● Your task: Leave out every picture, and return exactly the lines from the line containing "Instruction: Expand the Cone panel" through the end of the records below, both inclusive.

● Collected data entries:
________________________________________
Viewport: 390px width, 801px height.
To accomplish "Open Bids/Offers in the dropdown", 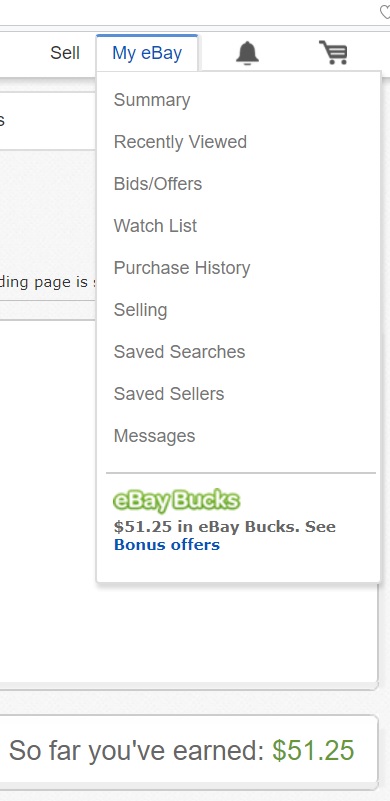I will (x=157, y=184).
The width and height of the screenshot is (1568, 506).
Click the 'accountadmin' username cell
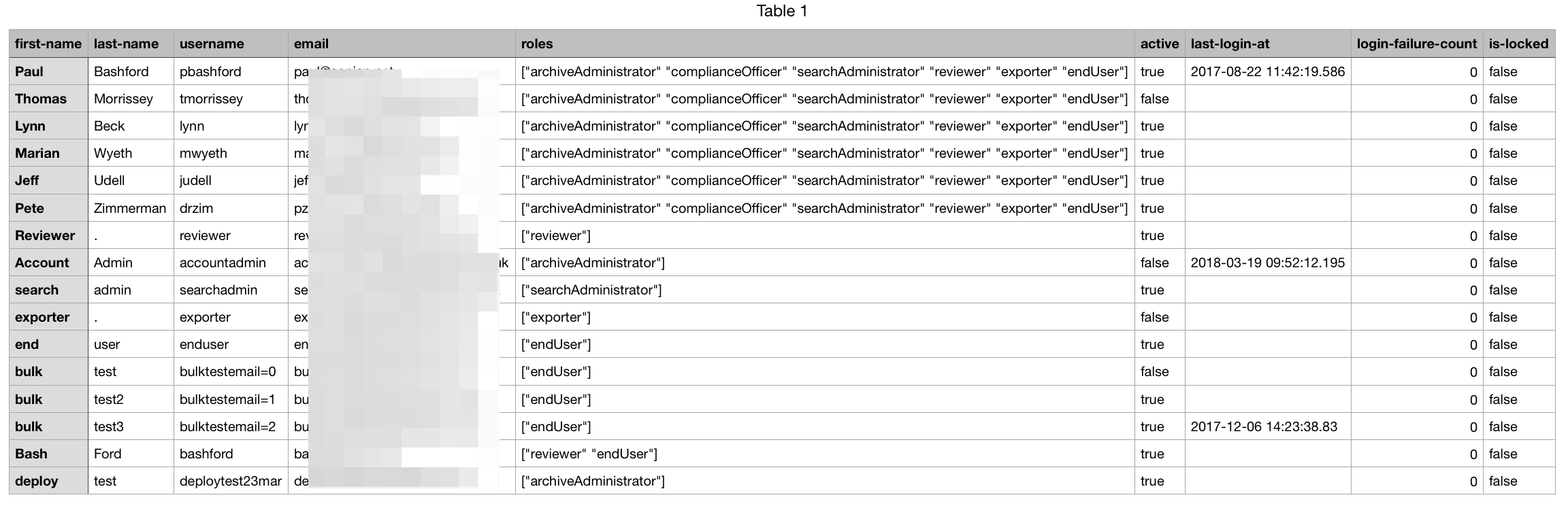[223, 263]
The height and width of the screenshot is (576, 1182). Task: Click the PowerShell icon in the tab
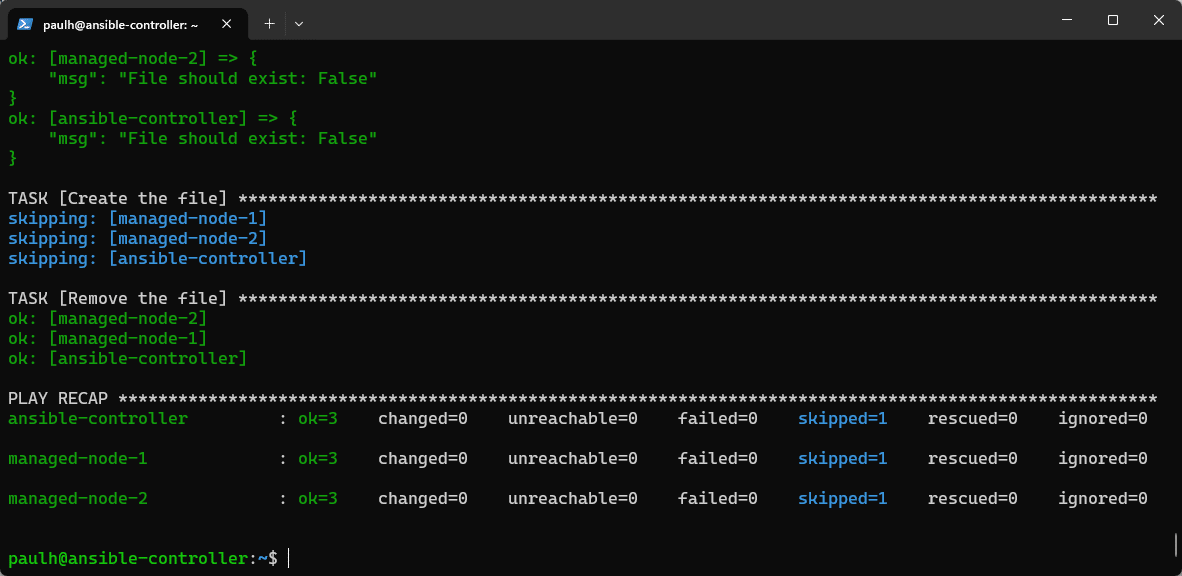[x=25, y=23]
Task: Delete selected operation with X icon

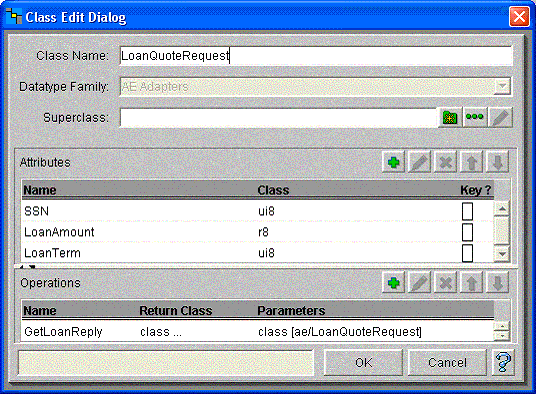Action: [x=445, y=283]

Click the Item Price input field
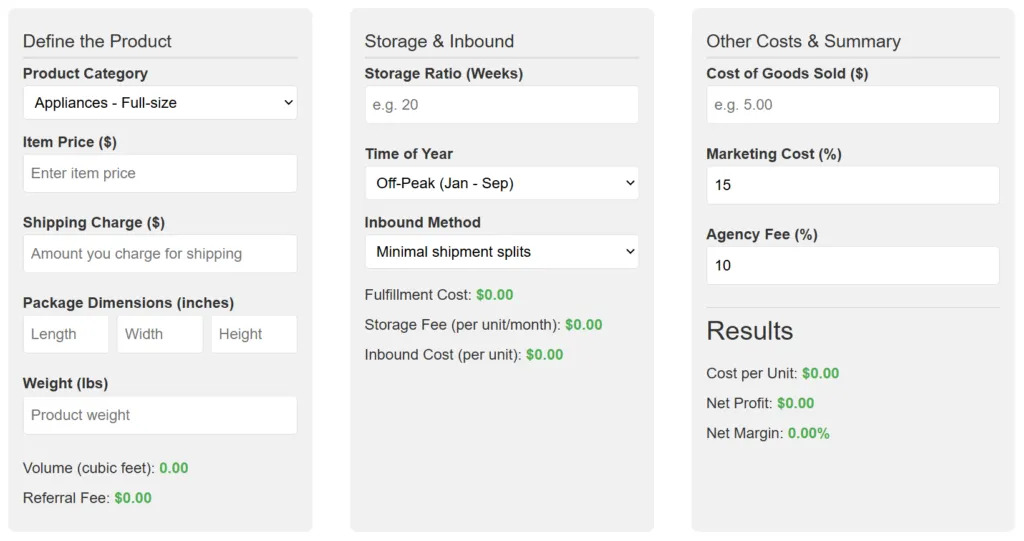160,173

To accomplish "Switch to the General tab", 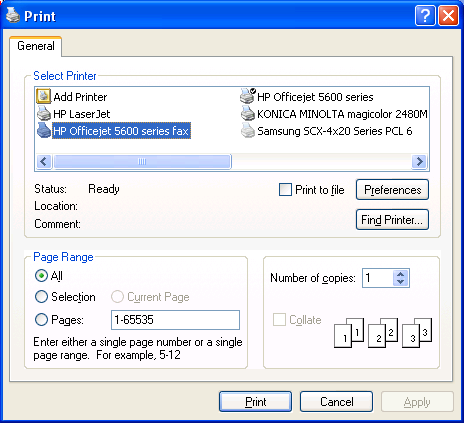I will (x=36, y=46).
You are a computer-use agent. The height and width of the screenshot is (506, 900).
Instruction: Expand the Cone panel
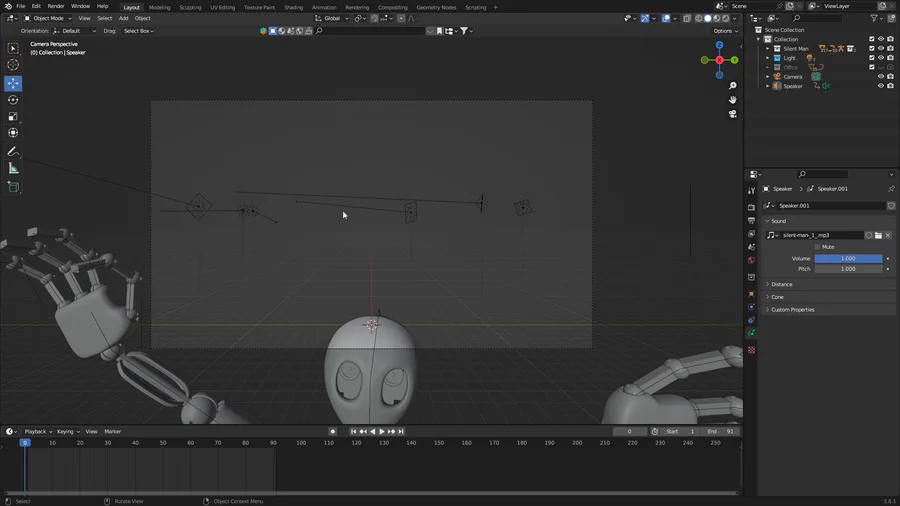coord(777,297)
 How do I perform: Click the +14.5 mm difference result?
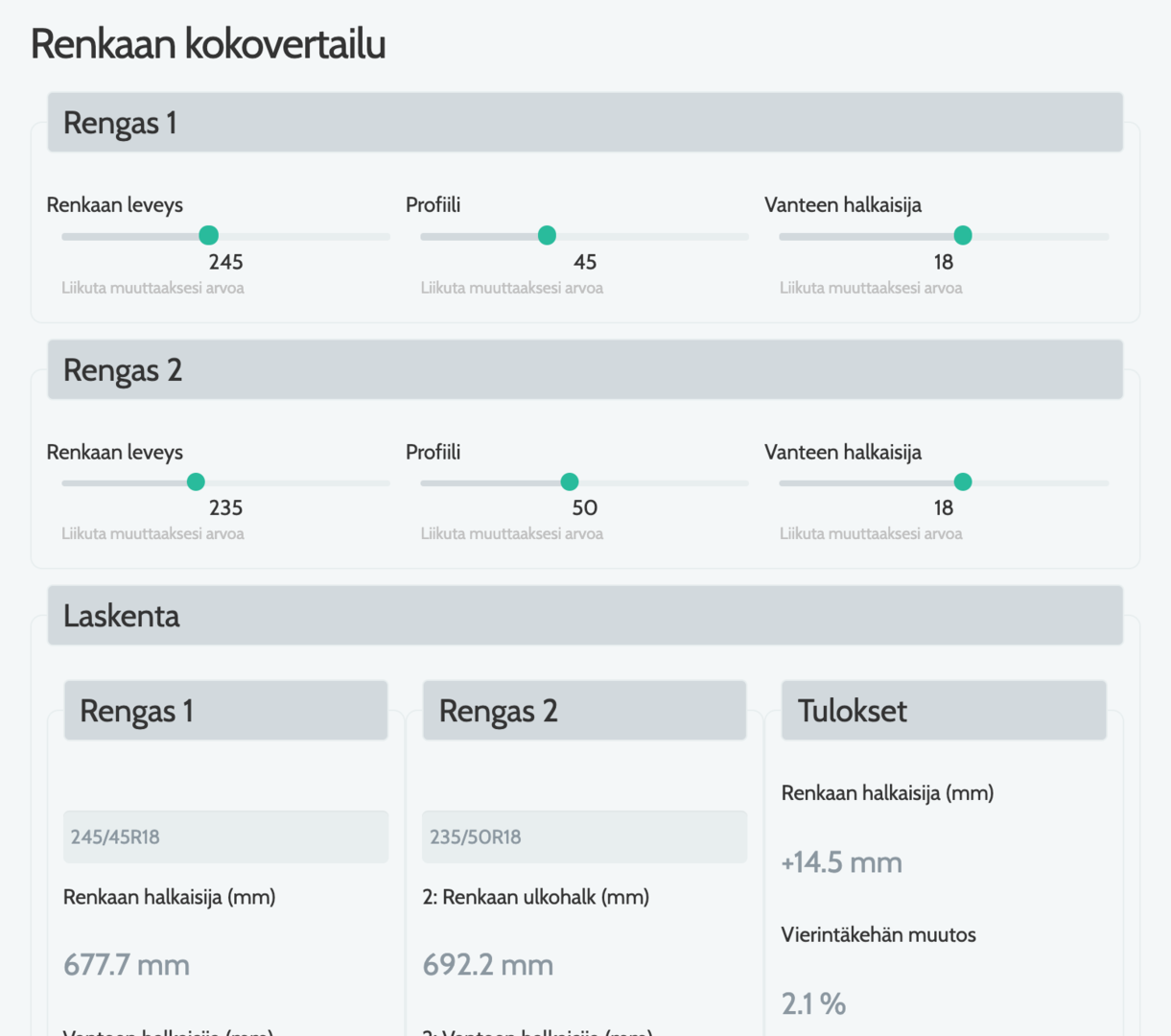[x=841, y=862]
________________________________________
● Expected answer:
Instruction: Expand the Cone panel
coord(777,297)
 How do I perform: Click the +14.5 mm difference result?
[x=841, y=862]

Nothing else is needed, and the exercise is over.